§ **Data excerpts**:

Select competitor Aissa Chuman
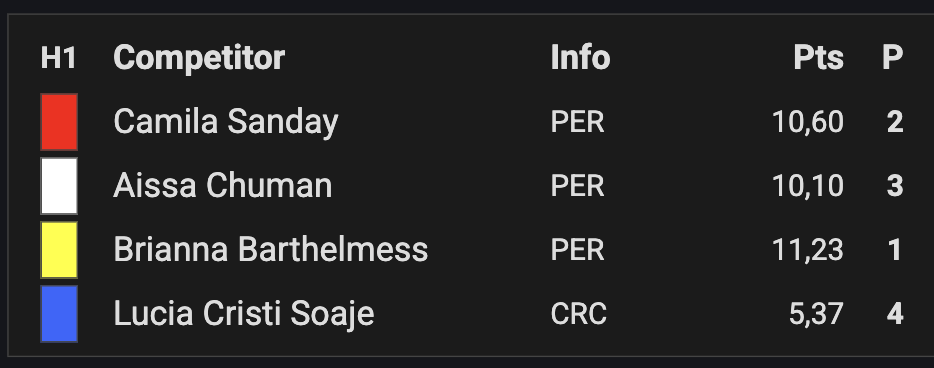This screenshot has height=368, width=934. coord(223,186)
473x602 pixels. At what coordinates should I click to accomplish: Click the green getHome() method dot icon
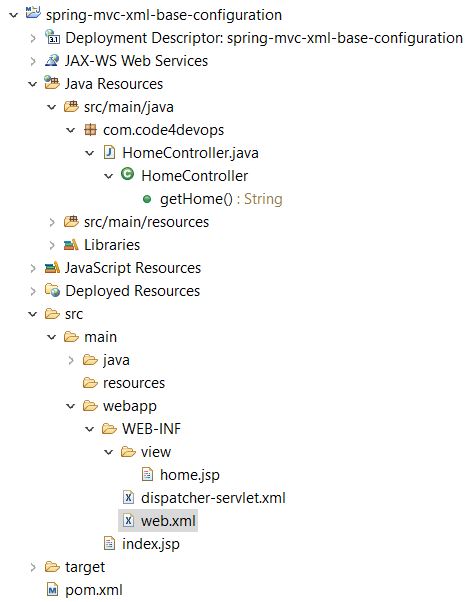[147, 199]
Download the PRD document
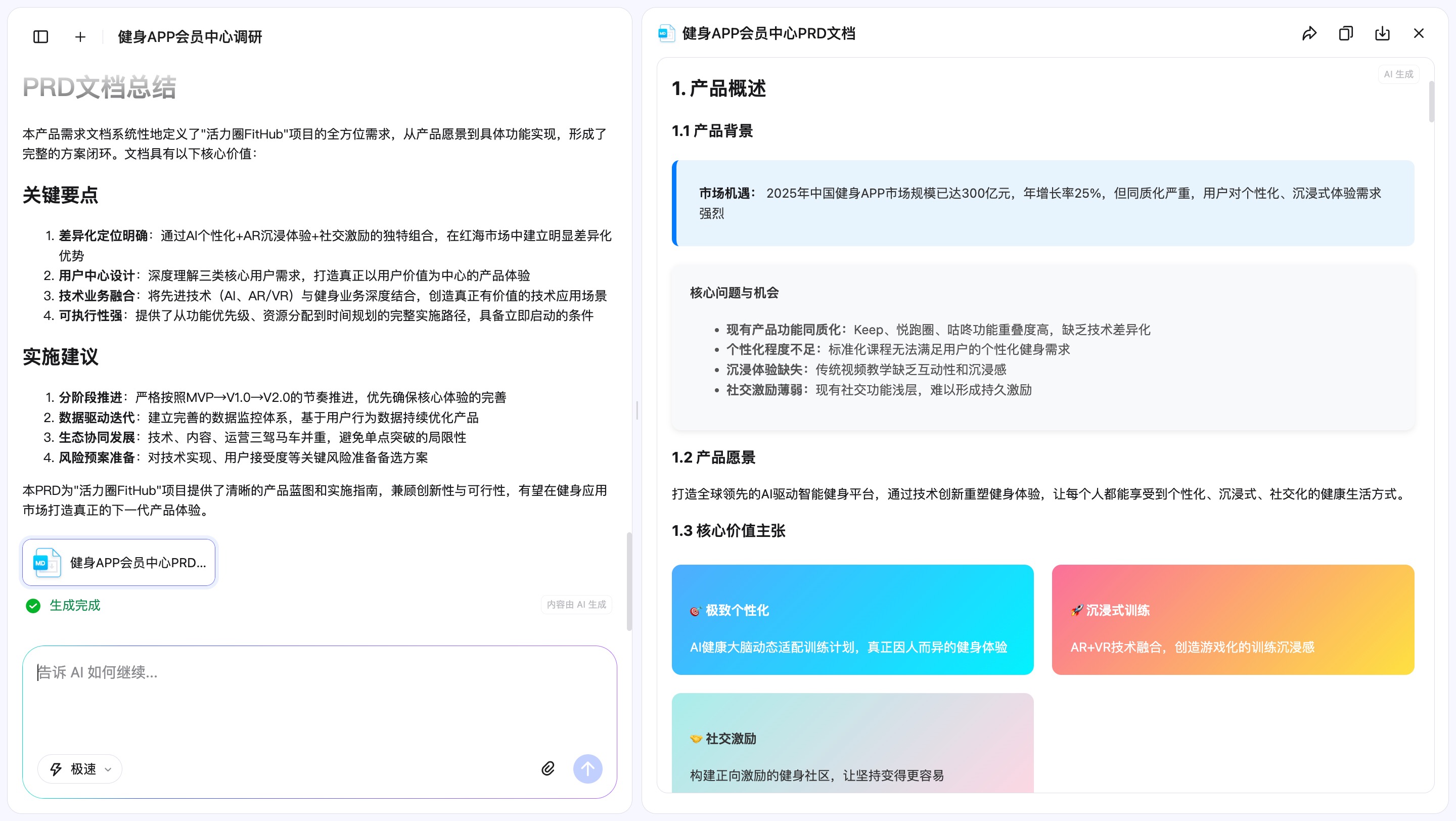Screen dimensions: 1456x821 tap(1382, 33)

§ **What you have to do**: Reproduce the text of every entry above word for word, leaving out the pictures.

§ **Written response**:
Select competitor Aissa Chuman
This screenshot has height=368, width=934. coord(223,186)
473x602 pixels. At what coordinates should I click to accomplish: Click the green getHome() method dot icon
[147, 199]
Download the PRD document
Screen dimensions: 1456x821 tap(1382, 33)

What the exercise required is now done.